Presiden Susilo Bambang Yudhoyono (SBY) kemarin kembali mengeluh. Kali anak-anak di acara perayaan Hari Anak Nasional di Teater Imax Keong Emas, Taman Mini Indonesia Indah, Jakarta Timur kena getahnya. Dia menyindir lantaran melihat beberapa bocah itu memejamkan mata saat dia menyampaikan pidato. "Ada satu dua yang tidur. Jangan tidur ya. Coba tolong dibangunkan. Barangkali mengantuk," kata SBY sambil menunjuk.
Bukan kali
ini saja SBY mengeluh saat pidatonya tidak didengar. Entah karena pendengar
memang nakal atau bosan. Bahkan dalam rapat kabinet dia tidak segan marah
karena merasa tidak dipedulikan saat berbicara. Perwira militer sampai
anak-anak pernah kena semprot presiden.
Berbeda
halnya dengan beberapa pemimpin dunia hidup saat ini.
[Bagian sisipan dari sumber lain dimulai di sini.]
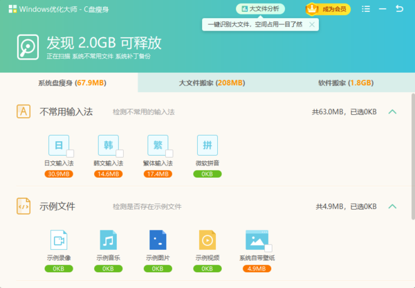Image resolution: width=415 pixels, height=288 pixels.
Task: Click the 示例文件 section icon
Action: point(24,206)
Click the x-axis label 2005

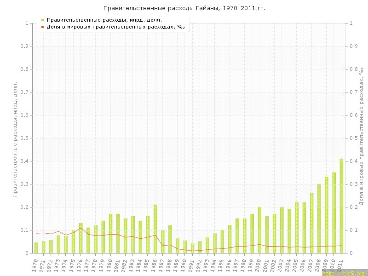(x=296, y=265)
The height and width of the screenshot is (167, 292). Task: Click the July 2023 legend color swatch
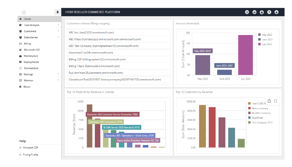coord(260,44)
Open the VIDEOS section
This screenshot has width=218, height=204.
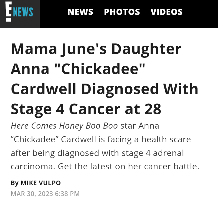167,12
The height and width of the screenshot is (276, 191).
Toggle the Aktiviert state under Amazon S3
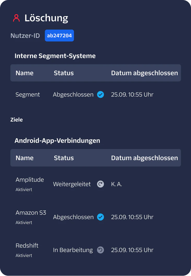coord(24,222)
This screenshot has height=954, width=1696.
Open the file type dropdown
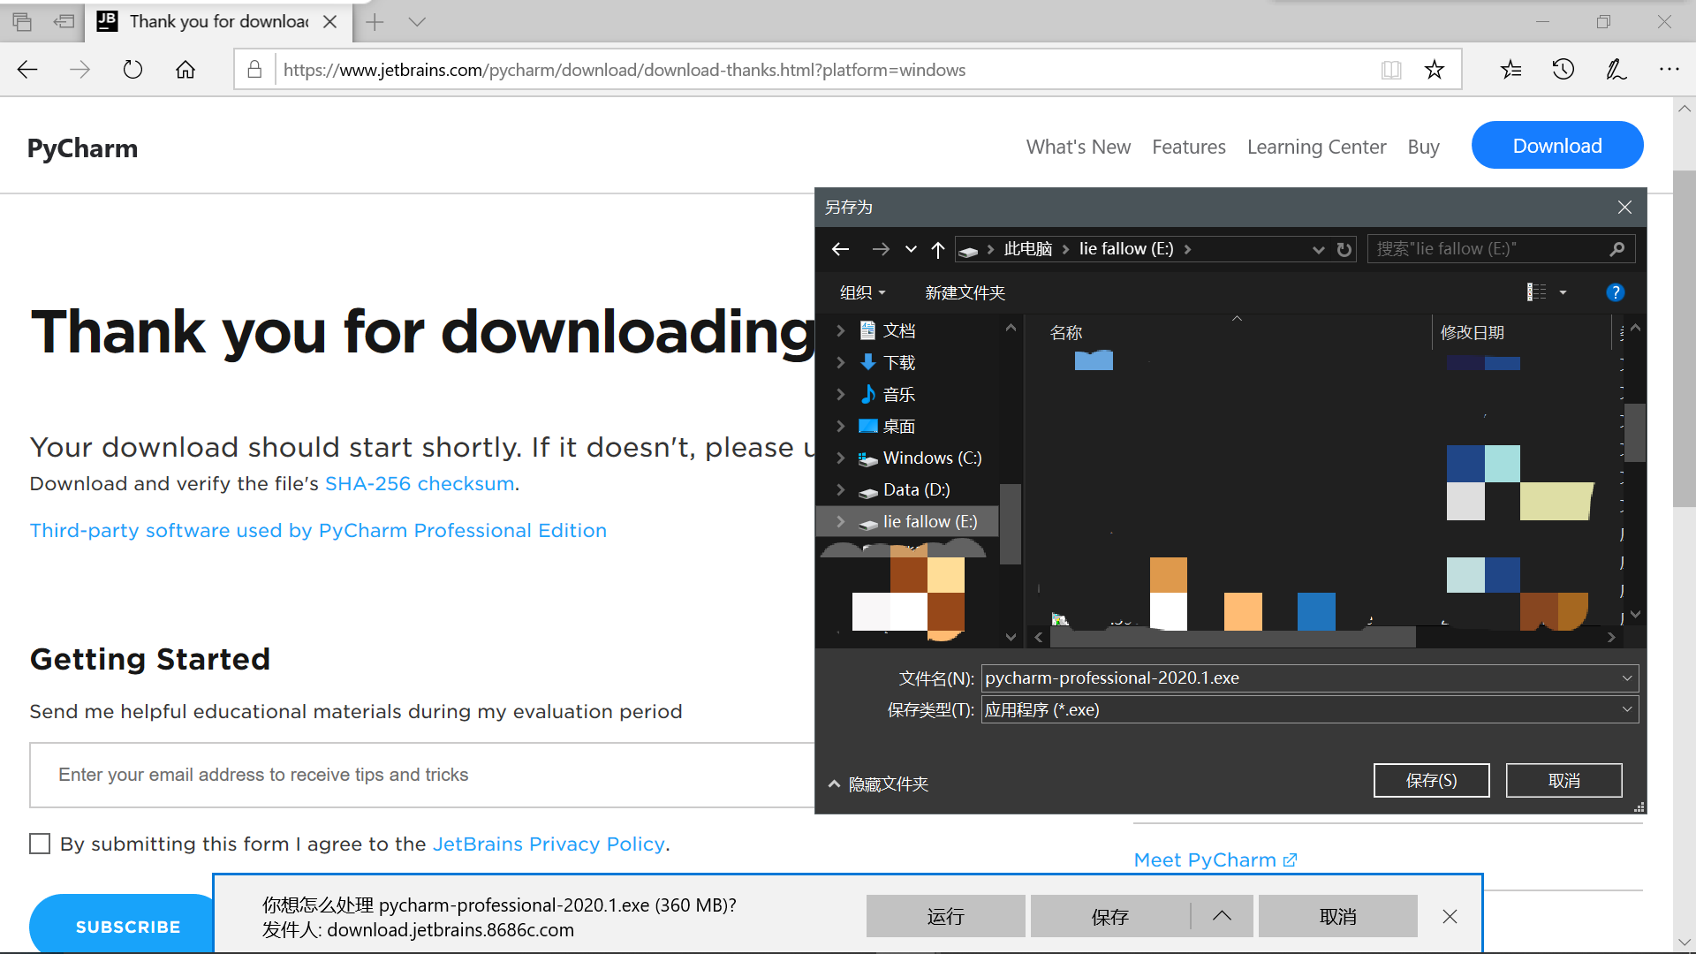[x=1627, y=709]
Sebut saja Presiden Iran
Mahmud Ahmadinejad, Presiden Bolivia Evo Morales, dan Presiden Venezuela Hugo
Chavez. Ucapan mereka ketika berada di atas podium kerap ditunggu wartawan
sampai intelijen. Diburu dari panggung domestik sampai di hadapan Sidang Umum
Perserikatan Bangsa-Bangsa (PBB). Bukan apa-apa, pidato mereka sampaikan selalu
lugas, pedas, dan tanpa terlalu banyak bermain kata-kata. Kuping para pemimpin
negara-negara Barat pro kapitalis sering merah dibuatnya saat mendengar
komentar mereka.
Mungkin
Anda masih ingat ketika Ahmadinejad tegas mengatakan peristiwa holocaust atau
pembantaian kaum Yahudi pada Perang Dunia II oleh Nazi Jerman hanya rekayasa.
Sontak Israel
berang mendengar perkataan itu. Perang kata-kata antarmereka pun ramai di media
massa . Tidak
sampai di situ, ketika dia berpidato di hadapan majelis Sidang Umum PBB,
sanggup membuat mata utusan dari berbagai negara menyimak apa yang disampaikan.
Kritik tajamnya atas dominasi kendali Amerika Serikat dalam urusan politik dan
keamanan global kerap menjadi bahan pidato utama. Tidak lupa dia selalu
menyempatkan menyentil Negeri Zionis dalam perseteruannya soal proyek nuklir Iran .
Lain lagi
dengan sosok Evo Morales dan Hugo Chavez. Pidato dua pemimpin negara di wilayah
Amerika Latin itu selalu mengundang decak kagum para perindu keadilan dan
cibiran dari golongan kapitalis-feodal. Mereka selalu keras dalam mengkritik
kebijakan Amerika Serikat.
Hal ini
kembali mengingatkan kita saat mendiang Ir. Soekarno masih memimpin. Pidato
Bung Karno kerap disampaikan dalam intonasi berapi-api. Membuat para
pengagumnya betah berlama-lama mendengar. Bahasanya sederhana, membakar
semangat. Tidak ngak ngik ngok seperti alunan lagu-lagu pop Barat. Sama halnya
dengan Fidel Castro. Kesamaan dari mereka semuanya sangat anti-Barat.
Jika para
pemimpin itu sanggup membakar semangat rakyatnya dengan sikap dan pidatonya
yang sejalan, lalu bagaimana dengan Indonesia ? Sampai kapan kita harus
menunggu pemimpin yang punya mental berani berseberangan dengan kemauan Blok
Barat agar bisa lugas berorasi. Atau malah kita terlalu tunduk terhadap kuasa
asing sehingga kita kikuk dibuatnya.